1. The Two-Phase Migration Strategy
To avoid breaking the application while migrations are running, schema changes must be forward-compatible.
Phase 1: Forward-Compatible Schema Update
- Goal: Add new columns or tables without modifying existing ones.
- Action: Run
m migrate. - ZDM Property: The
/readyprobe will return 200 once mandatory Alembic revisions are applied. - Code Change: Deploy application code that writes to both the old and new columns.
Phase 2: Data Backfill & Cleanup
- Goal: Migrate existing data to the new schema and remove legacy fields.

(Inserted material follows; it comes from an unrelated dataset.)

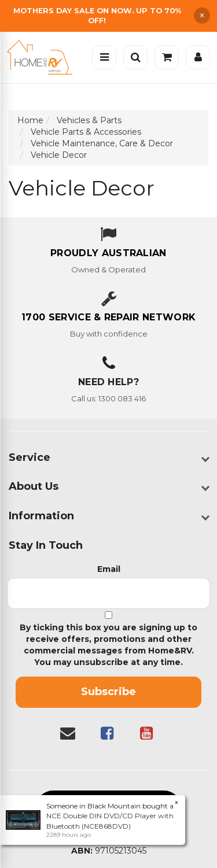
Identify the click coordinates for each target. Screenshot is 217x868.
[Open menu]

- Action: Run a background job for backfilling.
- ZDM Property: The
/readyprobe remains positive during this phase, as the schema is already compatible. - Final Step: Once backfill is complete, deploy a second version of the code that only uses the new column, and finally run a migration to drop the old column.

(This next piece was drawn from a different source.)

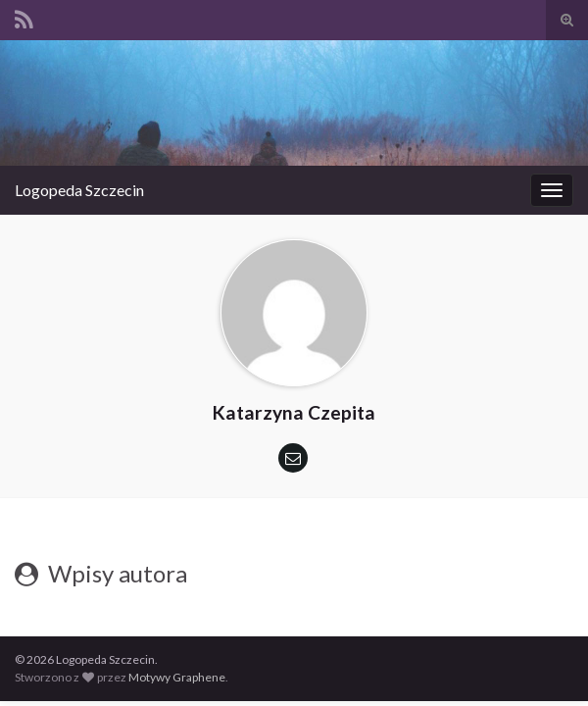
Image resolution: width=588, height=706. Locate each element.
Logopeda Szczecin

2. ZDM-Aware Readiness Probe
The /ready endpoint uses the MigrationStatusUtility to determine if a pod should receive traffic. It distinguishes between mandatory and optional sync states.
- Mandatory (Blocks Readiness): Pending Alembic revisions (Phase 1).
- Optional (Allows Readiness): Incomplete declarative sync or background data backfills.
Graceful Sync
You can enable "Graceful Sync" via environment variables to allow pods to start even if minor declarative changes are still being synchronized.
CHECK_DECLARATIVE_SYNC=False
3. Proof of Pattern: Integration Test
Framework M includes an official integration test that validates this pattern: libs/framework-m-standard/tests/adapters/db/test_zdm_scenario.py.
This test simulates:
- An "Old" application version.
- A Phase 1 migration adding a nullable column.
- Confirmation that the
/readyprobe stays positive and CRUD still works during the transition. - Verification of a background backfill job.
4. Best Practices
- Always use Nullable: When adding columns in Phase 1, always make them
nullable=True. - Avoid DROP in Phase 1: Never drop a column in the same migration that adds a new one.
- Monitor Readiness: Observe the
/readystatus during your deployment pipeline to ensure traffic isn't routed to pods with missing mandatory revisions.